Lines from the one containing "How do I perform: Enable" to the end of the records, both ends included and exactly as written, are the whole answer, and no pictures go in it.

[SOURCE RECORDS]

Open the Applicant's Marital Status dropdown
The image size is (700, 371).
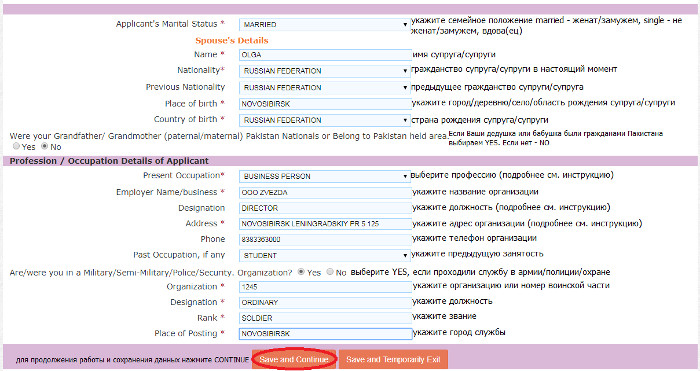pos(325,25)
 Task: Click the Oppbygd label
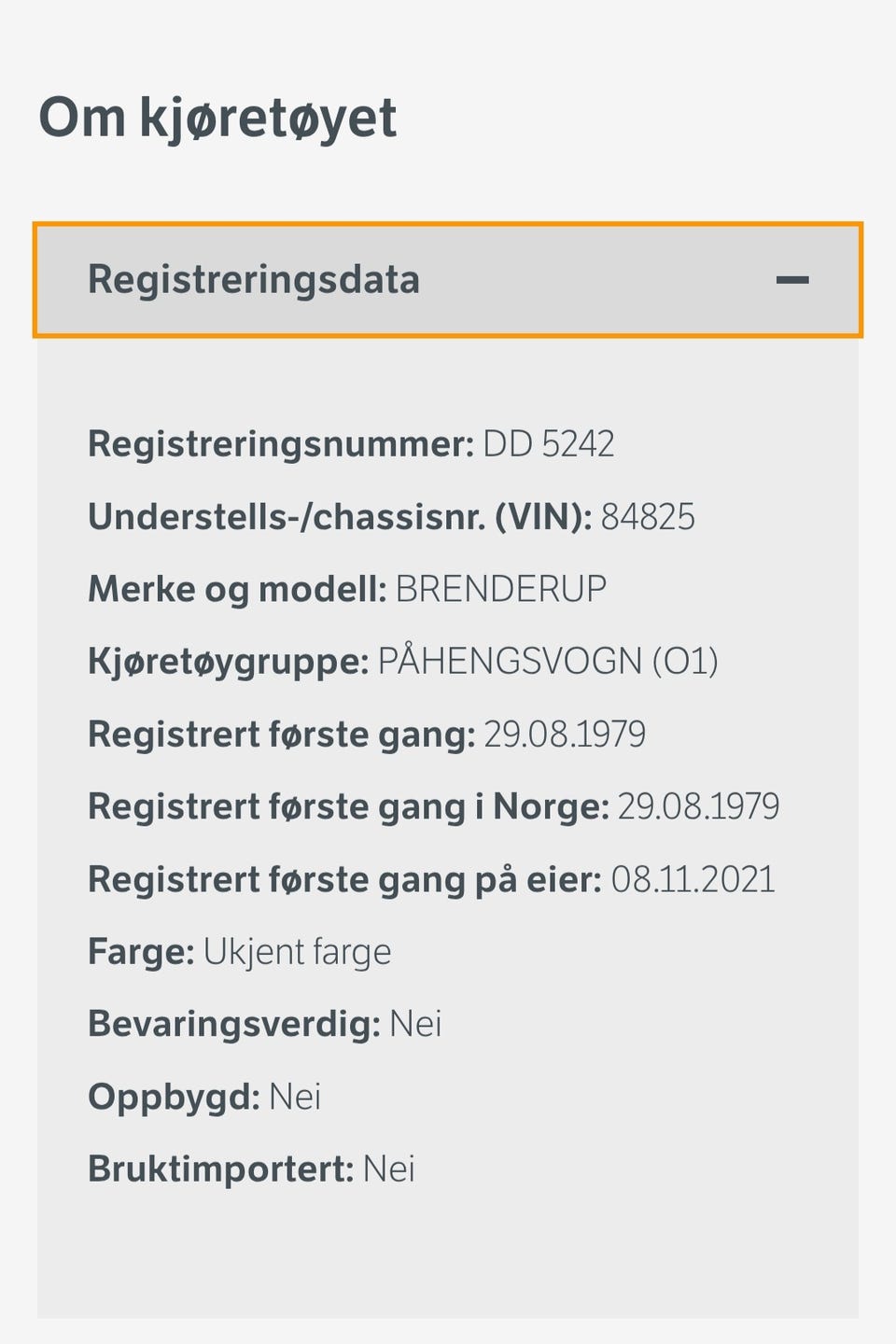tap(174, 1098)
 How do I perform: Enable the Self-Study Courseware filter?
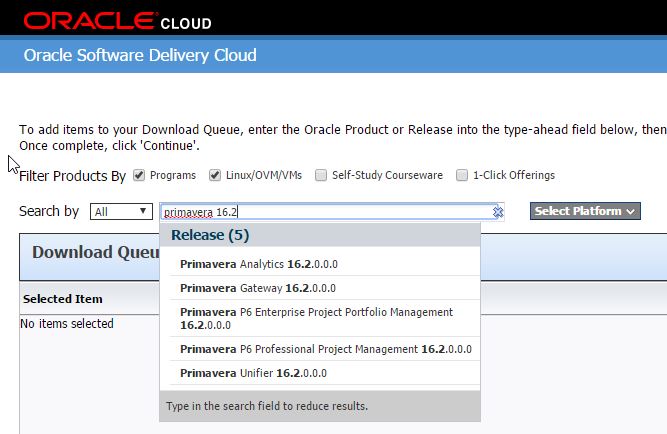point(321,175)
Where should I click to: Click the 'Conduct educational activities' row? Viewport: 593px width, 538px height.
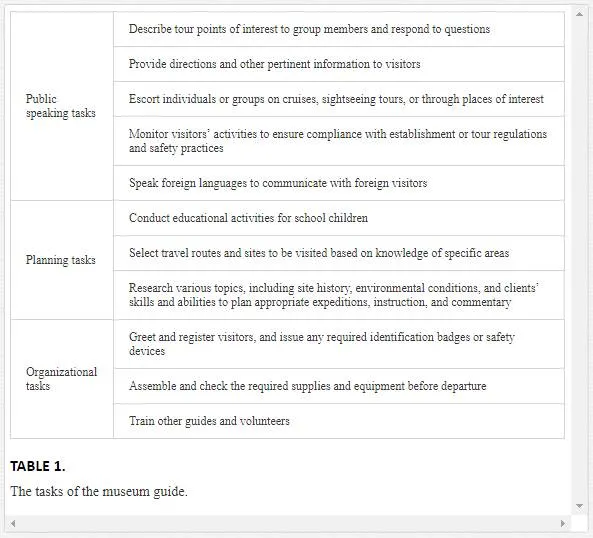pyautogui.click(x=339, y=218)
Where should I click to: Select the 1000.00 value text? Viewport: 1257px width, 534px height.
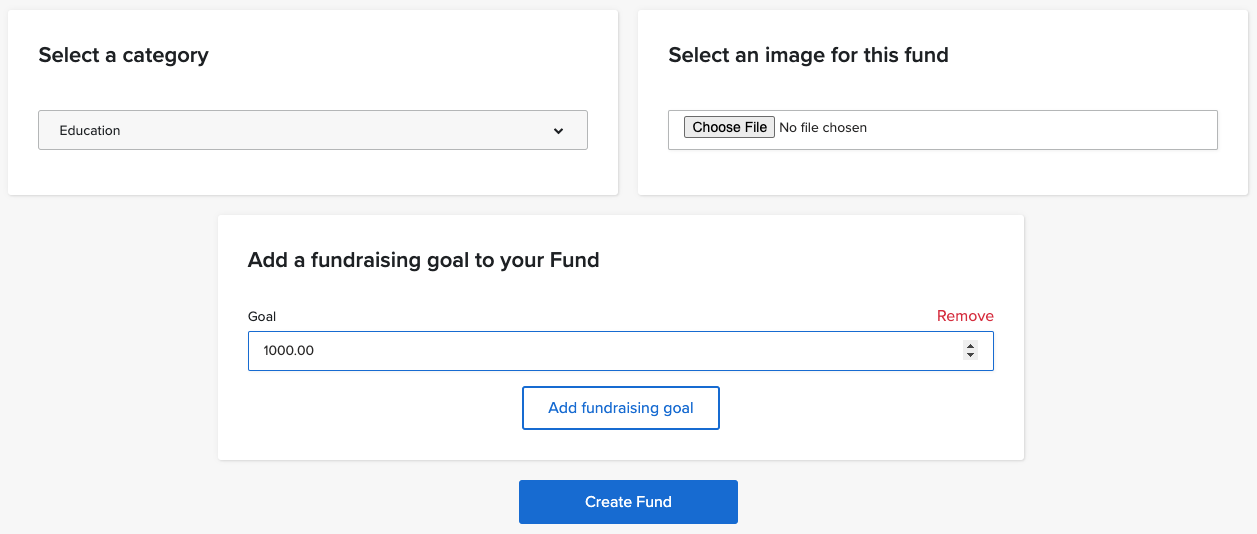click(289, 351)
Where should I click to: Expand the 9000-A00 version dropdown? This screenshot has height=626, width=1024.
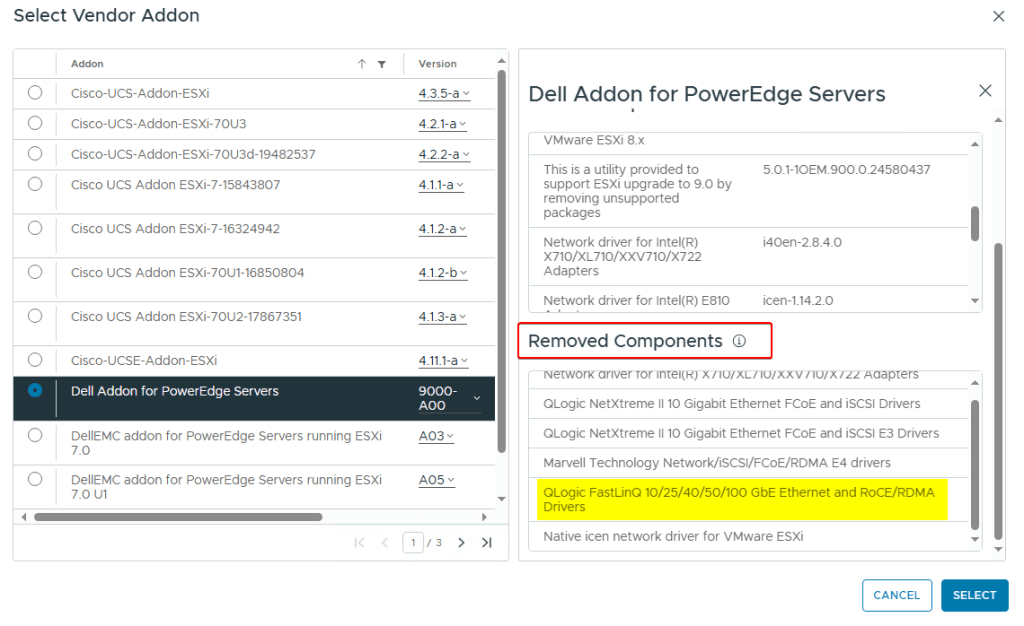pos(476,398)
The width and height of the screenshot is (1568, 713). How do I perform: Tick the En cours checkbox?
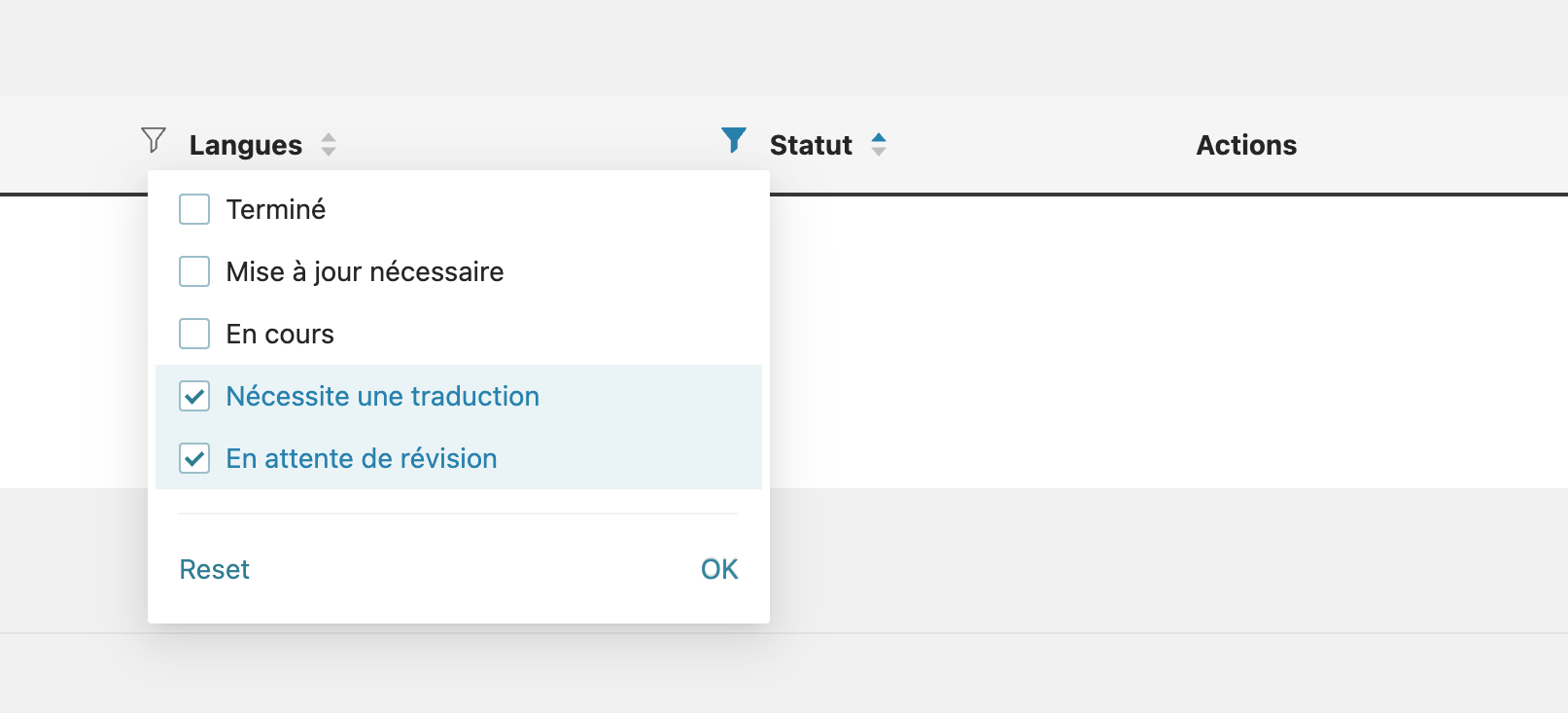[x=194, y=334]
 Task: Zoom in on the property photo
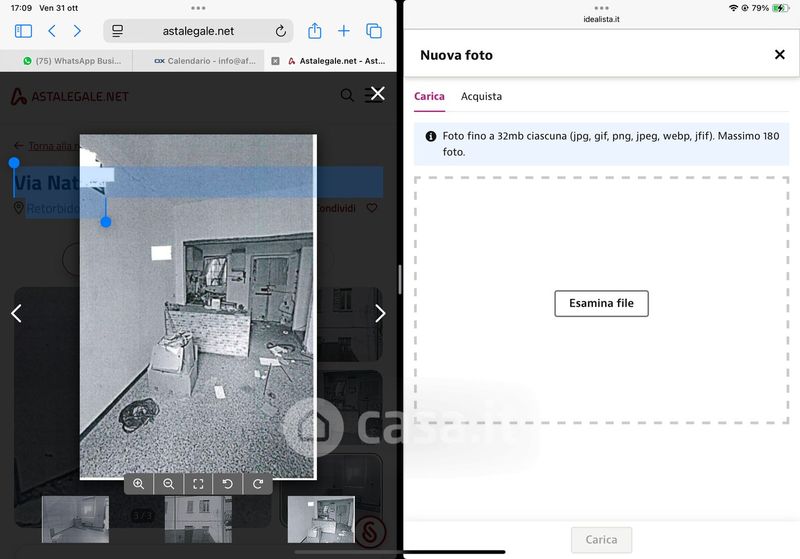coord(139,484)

[/SOURCE RECORDS]

FINAL ANSWER
 How do I perform: Enable the Self-Study Courseware filter?
point(321,175)
Where should I click to: Click the 'Conduct educational activities' row? Viewport: 593px width, 538px height.
pyautogui.click(x=339, y=218)
Where should I click to: Select the 1000.00 value text? Viewport: 1257px width, 534px height.
click(289, 351)
Where should I click to: Expand the 9000-A00 version dropdown? This screenshot has height=626, width=1024.
pos(476,398)
The width and height of the screenshot is (1568, 713). How do I perform: Tick the En cours checkbox?
[x=194, y=334]
 Task: Zoom in on the property photo
coord(139,484)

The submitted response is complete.